Rose Bruford College (formerly Rose Bruford College of Theatre & Performance) is a drama school in the south London suburb of Sidcup. The college has degree programmes in acting, actor musicianship, directing, theatre arts and various disciplines of stagecraft.

Its undergraduate and postgraduate qualifications and programmes were validated by the University of Manchester, until it received taught degree awarding powers in 2017. It is a member of the Federation of Drama Schools.

History
Rose Elizabeth Bruford established The Rose Bruford Training College of Speech and Drama in 1950, with the help of poet laureate John Masefield, and actors Laurence Olivier, and Peggy Ashcroft, who formed part of the Board of Governors. Rose Bruford "pioneered the first acting degree in 1976." The Kent Education Committee offered to lease to her Lamorbey House, an eighteenth-century, Grade II listed manor house in the Lamorbey district of Sidcup, for £5 per year. Grants helped sustain the college in its early years, and it eventually became profitable.

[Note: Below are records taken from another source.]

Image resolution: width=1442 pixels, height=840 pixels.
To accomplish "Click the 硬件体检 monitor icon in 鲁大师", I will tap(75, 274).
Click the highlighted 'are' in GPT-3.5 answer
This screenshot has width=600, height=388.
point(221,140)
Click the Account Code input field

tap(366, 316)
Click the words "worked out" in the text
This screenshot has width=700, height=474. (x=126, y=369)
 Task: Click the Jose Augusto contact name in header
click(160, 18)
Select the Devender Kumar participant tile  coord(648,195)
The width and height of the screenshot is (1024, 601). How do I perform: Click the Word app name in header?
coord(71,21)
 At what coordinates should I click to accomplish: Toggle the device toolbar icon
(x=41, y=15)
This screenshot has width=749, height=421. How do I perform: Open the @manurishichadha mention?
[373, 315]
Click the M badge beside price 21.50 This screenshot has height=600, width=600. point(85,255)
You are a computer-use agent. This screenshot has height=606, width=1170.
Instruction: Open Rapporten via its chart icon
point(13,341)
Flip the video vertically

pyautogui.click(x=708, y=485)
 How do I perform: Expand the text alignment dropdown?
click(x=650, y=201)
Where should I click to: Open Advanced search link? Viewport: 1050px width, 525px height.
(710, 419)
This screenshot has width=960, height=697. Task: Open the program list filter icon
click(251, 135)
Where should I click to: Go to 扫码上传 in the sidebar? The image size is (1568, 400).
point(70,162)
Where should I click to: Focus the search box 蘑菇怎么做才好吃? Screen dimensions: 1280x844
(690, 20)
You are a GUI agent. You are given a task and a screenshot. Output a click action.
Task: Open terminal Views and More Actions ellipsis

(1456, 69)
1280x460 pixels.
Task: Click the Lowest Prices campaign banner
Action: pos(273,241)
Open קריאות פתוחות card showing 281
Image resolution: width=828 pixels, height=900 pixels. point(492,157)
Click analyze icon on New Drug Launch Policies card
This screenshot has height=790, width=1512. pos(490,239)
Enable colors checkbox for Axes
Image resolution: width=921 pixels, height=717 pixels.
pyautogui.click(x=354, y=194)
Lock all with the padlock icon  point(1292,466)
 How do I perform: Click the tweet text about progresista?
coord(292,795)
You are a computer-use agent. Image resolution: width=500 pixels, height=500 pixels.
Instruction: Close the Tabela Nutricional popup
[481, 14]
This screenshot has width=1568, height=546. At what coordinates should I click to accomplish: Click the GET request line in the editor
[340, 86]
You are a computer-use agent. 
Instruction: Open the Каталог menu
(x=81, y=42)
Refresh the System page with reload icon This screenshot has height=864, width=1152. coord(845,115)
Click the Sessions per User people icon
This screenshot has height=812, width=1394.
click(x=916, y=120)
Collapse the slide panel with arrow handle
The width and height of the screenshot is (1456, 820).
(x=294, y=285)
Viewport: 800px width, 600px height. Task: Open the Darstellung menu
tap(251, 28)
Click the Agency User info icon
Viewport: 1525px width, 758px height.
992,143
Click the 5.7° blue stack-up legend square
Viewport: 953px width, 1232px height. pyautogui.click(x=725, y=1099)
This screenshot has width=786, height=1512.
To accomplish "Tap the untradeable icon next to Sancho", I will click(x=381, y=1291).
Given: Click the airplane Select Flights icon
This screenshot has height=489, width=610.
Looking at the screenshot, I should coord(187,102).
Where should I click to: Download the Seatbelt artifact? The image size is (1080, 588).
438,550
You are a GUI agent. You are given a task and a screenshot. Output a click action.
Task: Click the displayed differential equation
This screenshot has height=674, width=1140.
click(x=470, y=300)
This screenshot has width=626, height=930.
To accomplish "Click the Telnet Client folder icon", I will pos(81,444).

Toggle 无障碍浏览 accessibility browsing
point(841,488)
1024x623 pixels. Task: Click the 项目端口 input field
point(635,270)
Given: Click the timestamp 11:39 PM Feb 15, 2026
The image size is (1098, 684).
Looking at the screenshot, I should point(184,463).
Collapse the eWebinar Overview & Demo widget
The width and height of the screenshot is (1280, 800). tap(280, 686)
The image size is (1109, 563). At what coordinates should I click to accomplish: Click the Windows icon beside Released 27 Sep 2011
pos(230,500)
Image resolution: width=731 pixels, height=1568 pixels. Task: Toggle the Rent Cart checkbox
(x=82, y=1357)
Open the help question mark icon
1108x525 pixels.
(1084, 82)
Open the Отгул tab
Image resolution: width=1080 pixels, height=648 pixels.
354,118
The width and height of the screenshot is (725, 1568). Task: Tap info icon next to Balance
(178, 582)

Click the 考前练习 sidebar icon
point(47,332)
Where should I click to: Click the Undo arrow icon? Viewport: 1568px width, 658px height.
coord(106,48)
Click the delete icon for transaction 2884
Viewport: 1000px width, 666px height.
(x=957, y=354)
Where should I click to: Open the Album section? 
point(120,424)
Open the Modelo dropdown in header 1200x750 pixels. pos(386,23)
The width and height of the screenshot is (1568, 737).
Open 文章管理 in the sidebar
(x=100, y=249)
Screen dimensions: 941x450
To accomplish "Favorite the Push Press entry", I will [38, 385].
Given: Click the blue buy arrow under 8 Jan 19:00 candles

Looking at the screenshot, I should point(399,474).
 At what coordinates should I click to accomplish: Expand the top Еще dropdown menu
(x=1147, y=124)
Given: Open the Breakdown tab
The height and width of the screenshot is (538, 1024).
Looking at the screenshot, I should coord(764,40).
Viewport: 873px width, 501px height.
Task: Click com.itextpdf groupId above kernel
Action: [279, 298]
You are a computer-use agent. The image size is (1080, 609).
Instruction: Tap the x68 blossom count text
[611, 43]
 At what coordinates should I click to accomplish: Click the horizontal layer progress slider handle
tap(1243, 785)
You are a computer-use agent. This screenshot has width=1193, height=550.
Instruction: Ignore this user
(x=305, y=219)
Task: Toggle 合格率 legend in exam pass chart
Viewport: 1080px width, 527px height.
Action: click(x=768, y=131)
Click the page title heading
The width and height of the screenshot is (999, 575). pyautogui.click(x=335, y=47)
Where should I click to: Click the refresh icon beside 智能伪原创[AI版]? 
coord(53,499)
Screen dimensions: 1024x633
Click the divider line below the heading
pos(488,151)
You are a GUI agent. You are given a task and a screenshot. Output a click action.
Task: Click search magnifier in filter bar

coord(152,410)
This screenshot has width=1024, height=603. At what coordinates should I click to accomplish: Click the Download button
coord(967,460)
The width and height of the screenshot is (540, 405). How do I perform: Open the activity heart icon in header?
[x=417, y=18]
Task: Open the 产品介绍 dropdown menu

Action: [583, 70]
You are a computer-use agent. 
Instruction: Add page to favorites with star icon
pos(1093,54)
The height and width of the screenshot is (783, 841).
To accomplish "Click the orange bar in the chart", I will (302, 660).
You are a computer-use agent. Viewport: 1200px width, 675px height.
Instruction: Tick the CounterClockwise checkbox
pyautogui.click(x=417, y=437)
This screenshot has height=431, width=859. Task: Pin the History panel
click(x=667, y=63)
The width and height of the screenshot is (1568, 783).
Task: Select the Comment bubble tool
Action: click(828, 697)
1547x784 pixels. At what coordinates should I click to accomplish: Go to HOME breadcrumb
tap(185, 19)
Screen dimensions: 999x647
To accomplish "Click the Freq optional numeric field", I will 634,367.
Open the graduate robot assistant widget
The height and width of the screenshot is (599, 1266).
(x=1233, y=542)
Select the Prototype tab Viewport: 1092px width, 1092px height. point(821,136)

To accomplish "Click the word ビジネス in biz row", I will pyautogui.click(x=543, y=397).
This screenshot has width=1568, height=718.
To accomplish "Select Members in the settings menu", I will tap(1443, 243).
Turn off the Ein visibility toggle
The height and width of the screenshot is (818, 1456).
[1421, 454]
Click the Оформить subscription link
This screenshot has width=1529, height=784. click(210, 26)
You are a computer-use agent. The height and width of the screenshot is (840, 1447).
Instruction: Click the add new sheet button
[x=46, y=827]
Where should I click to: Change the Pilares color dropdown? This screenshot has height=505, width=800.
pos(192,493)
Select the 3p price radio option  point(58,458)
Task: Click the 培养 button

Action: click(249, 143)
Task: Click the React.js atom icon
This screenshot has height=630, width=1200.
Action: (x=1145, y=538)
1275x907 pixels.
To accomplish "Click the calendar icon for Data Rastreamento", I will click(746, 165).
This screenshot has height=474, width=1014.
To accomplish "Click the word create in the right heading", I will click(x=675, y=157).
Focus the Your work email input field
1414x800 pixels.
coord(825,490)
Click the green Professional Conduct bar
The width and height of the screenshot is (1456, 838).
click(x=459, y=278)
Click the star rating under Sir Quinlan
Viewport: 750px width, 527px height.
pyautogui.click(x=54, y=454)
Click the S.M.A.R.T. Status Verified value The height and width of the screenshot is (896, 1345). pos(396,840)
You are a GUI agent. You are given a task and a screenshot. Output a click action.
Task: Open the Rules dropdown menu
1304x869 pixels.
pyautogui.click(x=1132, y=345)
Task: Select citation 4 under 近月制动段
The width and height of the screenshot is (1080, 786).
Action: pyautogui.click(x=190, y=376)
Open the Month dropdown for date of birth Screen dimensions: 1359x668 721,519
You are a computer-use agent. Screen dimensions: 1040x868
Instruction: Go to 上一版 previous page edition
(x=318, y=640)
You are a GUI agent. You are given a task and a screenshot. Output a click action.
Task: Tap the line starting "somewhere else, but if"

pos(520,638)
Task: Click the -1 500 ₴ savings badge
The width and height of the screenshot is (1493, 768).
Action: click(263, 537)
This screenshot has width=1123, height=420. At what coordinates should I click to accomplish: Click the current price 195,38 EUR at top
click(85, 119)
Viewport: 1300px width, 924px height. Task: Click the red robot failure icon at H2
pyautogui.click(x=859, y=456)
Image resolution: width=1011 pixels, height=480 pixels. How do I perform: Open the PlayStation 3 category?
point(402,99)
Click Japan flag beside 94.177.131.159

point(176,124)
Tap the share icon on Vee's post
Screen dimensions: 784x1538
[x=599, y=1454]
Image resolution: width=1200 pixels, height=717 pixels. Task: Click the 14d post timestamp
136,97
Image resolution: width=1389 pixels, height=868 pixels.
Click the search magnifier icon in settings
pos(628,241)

The campus has since been expanded. Construction of several new buildings was completed in 2002. The college's research facilities and archives include the Stanislavski Centre and the Clive Barker Library. Members or former members of its faculty serve as editors and/or on the editorial boards of such performing-arts journals as New Theatre Quarterly and Performance Prompt.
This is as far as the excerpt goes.